3. How will we know when Universal Credit is ready to be rolled out to all claimants?
The improvements set out above should be implemented before UC is rolled out to all claimants.
In 2018, the Social Security Advisory Committee (SSAC) recommended that the Department:
- Publicly define what it considers good operational readiness to be.
- Undertake a rigorous and transparent assessment of whether it has met these criteria.
- Publish a detailed impact assessment of the migration plans by the end of March 2019, with an action plan for mitigating the effects of any adverse impacts published alongside the assessment.
The Department accepted these recommendations ‘in principle’ but has not committed to publish the information that the SSAC called for. We believe that they should do so.

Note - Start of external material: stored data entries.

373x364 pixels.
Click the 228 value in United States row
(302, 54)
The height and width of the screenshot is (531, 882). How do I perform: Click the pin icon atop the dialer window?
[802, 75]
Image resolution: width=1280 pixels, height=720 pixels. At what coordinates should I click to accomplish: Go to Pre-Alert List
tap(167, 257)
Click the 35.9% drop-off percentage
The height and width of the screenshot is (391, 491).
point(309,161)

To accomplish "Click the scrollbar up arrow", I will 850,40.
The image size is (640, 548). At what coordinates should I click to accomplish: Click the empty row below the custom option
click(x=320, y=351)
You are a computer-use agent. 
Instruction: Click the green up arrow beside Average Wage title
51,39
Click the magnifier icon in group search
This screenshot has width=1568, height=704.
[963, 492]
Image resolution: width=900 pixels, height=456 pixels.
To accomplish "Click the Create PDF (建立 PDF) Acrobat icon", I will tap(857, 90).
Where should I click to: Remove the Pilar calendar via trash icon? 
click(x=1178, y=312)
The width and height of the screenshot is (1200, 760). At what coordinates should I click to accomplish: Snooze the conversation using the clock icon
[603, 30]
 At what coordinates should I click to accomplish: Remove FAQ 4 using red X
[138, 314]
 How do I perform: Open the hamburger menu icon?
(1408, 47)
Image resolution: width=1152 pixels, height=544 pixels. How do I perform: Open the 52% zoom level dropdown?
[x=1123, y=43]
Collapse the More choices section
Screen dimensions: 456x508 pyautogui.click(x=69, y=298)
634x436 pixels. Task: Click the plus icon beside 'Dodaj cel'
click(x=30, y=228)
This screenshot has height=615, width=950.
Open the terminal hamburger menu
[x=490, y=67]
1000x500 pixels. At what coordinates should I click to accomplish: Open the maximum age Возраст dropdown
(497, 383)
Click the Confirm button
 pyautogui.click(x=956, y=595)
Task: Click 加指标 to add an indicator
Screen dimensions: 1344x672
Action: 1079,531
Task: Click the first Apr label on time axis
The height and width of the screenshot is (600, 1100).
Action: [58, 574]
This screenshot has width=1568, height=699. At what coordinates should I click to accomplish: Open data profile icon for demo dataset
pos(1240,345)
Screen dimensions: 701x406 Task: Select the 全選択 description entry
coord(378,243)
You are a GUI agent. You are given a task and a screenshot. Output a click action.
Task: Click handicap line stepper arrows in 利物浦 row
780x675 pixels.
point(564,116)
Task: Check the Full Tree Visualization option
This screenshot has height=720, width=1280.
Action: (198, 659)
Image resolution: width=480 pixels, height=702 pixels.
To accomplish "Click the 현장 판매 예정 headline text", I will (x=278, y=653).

In addition, we would like the Department to commit to assessing the roll-out of UC so far, and acting on three immediate priorities as a matter of urgency:
- Reduce the percentages of people who don’t get their payment on time. This has improved over the last year, but more than one in six still do not receive their first full payment on time. Of the households with new claims to UC full service in August 2018, 89% that were paid received some payment on time, compared to 86% in August 2017. For households with new claims to UC full service in August 2018, 84% of households that have been paid received full payment on time, compared to 74% in August 2017 (Department for Work and Pensions).
- Reduce the level of rent arrears for people on UC and ensure security against homelessness and unsustainable debts arising from moving on to UC.
- Publish robust evidence showing that sanctions are not, and do not become, higher in UC than they were in the legacy system prior to 2006. Until 2006, the rate of sanctions among JSA claimants was steady for several years, at around 2%. After that time, the rate became very volatile, ranging between 2% and more than 5% (JRF Analysis Unit, 2017).